- [Records from a data source]
•••••

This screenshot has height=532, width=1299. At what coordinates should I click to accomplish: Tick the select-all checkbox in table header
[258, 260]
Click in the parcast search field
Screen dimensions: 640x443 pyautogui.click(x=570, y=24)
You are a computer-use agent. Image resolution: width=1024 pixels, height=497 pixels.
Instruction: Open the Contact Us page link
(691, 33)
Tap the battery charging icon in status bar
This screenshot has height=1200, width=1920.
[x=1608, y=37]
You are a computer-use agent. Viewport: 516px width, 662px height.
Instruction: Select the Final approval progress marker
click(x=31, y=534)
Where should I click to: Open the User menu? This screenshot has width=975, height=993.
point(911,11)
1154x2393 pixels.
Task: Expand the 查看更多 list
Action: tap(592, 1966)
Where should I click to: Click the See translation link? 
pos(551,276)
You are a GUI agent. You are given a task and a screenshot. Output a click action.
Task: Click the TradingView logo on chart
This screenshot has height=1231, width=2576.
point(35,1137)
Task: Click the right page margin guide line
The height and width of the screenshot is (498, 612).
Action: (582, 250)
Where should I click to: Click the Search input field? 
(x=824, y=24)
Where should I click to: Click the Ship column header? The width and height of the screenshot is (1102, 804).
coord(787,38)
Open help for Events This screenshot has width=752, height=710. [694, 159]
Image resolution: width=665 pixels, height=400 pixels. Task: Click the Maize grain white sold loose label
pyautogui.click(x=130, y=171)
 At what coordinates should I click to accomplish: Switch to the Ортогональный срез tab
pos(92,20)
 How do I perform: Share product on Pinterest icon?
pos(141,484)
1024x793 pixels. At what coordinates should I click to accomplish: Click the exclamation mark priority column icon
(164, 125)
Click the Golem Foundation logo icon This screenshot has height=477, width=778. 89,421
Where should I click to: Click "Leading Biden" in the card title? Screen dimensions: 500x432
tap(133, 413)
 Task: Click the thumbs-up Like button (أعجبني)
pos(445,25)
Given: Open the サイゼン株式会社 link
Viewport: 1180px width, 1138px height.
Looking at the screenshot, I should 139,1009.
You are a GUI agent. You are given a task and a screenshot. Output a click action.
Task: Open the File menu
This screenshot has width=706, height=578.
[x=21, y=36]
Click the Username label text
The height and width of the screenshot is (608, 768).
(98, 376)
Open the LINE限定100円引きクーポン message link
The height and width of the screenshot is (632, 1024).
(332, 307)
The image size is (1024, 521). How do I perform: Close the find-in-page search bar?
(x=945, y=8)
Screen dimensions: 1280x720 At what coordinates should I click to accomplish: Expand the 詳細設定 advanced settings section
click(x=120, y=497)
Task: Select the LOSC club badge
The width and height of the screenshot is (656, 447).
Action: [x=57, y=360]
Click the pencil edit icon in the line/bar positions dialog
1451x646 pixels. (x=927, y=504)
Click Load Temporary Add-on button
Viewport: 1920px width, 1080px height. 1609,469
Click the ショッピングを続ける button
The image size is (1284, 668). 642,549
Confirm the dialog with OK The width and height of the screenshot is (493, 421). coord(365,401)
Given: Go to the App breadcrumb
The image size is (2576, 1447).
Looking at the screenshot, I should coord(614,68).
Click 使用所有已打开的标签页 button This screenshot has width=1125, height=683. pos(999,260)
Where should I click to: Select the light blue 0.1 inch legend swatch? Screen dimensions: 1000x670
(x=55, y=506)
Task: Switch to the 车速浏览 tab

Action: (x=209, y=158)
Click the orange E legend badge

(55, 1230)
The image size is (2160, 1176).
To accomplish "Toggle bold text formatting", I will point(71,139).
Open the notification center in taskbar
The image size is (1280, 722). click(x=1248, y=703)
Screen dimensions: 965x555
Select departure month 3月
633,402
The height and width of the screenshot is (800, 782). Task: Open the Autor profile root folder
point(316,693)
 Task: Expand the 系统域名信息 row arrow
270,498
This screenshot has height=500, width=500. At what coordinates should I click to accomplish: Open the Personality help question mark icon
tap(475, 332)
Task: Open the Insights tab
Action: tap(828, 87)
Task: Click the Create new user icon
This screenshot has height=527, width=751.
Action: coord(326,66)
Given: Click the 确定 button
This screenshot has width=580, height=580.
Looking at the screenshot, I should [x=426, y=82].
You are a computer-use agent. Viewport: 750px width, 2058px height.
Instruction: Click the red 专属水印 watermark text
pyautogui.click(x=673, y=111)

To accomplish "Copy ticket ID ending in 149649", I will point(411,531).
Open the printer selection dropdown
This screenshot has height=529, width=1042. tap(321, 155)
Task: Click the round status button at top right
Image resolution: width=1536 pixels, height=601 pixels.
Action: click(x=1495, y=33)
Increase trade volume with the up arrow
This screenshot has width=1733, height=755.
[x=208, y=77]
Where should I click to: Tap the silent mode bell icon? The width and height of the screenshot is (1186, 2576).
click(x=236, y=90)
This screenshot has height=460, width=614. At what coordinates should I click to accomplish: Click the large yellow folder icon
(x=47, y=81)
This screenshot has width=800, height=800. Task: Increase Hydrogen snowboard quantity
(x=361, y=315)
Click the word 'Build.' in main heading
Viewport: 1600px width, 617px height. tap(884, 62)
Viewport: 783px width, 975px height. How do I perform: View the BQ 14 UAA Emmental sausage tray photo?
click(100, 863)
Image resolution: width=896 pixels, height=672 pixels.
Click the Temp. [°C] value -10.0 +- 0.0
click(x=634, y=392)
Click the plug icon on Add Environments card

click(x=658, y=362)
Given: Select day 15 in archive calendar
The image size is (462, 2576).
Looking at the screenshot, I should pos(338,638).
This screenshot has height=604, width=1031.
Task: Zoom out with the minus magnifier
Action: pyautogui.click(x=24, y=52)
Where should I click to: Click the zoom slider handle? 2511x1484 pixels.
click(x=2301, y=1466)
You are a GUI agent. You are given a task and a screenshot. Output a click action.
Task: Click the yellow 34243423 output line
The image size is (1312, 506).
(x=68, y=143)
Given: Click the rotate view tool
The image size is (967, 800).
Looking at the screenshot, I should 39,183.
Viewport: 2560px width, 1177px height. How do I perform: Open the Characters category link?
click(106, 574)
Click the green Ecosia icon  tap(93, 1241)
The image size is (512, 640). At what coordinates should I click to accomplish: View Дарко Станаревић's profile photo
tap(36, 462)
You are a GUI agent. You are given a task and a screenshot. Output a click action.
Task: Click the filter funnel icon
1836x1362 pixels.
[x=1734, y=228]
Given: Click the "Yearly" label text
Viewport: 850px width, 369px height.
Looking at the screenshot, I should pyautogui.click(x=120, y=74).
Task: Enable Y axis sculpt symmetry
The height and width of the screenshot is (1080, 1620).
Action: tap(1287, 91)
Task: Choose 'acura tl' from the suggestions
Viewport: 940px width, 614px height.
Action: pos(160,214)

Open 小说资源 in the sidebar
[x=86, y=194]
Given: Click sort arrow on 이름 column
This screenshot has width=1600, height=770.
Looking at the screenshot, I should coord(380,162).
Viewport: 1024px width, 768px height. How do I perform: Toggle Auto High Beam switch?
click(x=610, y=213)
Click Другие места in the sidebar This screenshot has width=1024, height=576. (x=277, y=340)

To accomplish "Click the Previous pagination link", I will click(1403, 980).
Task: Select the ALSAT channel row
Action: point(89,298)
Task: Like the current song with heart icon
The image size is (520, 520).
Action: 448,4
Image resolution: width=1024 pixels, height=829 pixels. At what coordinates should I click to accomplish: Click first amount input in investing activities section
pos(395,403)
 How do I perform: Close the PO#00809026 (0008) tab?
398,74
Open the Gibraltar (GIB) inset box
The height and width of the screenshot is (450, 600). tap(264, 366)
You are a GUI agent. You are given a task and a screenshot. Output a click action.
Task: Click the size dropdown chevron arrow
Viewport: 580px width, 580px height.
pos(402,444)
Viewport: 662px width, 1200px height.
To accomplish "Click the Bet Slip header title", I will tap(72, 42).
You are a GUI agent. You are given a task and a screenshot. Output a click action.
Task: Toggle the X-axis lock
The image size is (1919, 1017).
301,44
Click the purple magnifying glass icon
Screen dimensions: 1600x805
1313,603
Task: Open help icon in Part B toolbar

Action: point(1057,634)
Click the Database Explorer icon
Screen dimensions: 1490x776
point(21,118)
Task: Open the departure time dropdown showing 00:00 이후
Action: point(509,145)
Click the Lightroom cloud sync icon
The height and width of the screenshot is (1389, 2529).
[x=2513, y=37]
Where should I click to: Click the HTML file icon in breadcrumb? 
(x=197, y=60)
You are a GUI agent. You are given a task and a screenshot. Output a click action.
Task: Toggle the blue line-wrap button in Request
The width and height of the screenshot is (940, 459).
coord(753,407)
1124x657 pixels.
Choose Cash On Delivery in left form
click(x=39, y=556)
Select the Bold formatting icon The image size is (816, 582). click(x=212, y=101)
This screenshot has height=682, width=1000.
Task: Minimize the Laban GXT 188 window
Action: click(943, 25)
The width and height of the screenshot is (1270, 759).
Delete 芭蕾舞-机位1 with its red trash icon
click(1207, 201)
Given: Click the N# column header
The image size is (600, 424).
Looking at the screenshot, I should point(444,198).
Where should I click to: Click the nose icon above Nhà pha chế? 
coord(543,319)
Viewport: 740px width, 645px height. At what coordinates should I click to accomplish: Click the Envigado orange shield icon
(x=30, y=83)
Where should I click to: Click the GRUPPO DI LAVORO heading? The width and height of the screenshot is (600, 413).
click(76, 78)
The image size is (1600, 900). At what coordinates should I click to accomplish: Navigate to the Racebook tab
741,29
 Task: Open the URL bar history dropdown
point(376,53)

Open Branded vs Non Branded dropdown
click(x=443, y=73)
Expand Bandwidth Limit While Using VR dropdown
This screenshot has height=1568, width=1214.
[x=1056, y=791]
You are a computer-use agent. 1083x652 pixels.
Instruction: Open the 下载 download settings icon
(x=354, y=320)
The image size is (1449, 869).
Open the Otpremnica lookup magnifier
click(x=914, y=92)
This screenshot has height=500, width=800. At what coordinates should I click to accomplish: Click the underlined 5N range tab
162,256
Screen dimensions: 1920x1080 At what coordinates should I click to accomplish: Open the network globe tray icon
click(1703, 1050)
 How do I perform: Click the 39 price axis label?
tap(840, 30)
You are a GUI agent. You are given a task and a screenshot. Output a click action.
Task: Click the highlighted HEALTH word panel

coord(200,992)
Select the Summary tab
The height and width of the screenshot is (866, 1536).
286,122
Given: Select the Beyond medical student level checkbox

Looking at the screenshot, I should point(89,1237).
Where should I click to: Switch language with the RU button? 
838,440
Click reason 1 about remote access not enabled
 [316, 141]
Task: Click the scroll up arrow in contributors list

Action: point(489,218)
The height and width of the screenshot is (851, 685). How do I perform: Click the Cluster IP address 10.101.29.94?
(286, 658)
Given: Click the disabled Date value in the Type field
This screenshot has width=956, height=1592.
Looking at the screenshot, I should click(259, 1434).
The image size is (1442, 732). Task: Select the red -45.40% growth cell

•••••

- [TO BE DONE] Return the entries from the line with "Where should I click to: Switch" through the end of the entries, with both ends included and each line repeated exactly.

- [ANSWER BELOW]
Where should I click to: Switch language with the RU button? 
838,440
Click reason 1 about remote access not enabled
 [316, 141]
Task: Click the scroll up arrow in contributors list

Action: point(489,218)
The height and width of the screenshot is (851, 685). How do I perform: Click the Cluster IP address 10.101.29.94?
(286, 658)
Given: Click the disabled Date value in the Type field
This screenshot has width=956, height=1592.
Looking at the screenshot, I should click(259, 1434).
The image size is (1442, 732). Task: Select the red -45.40% growth cell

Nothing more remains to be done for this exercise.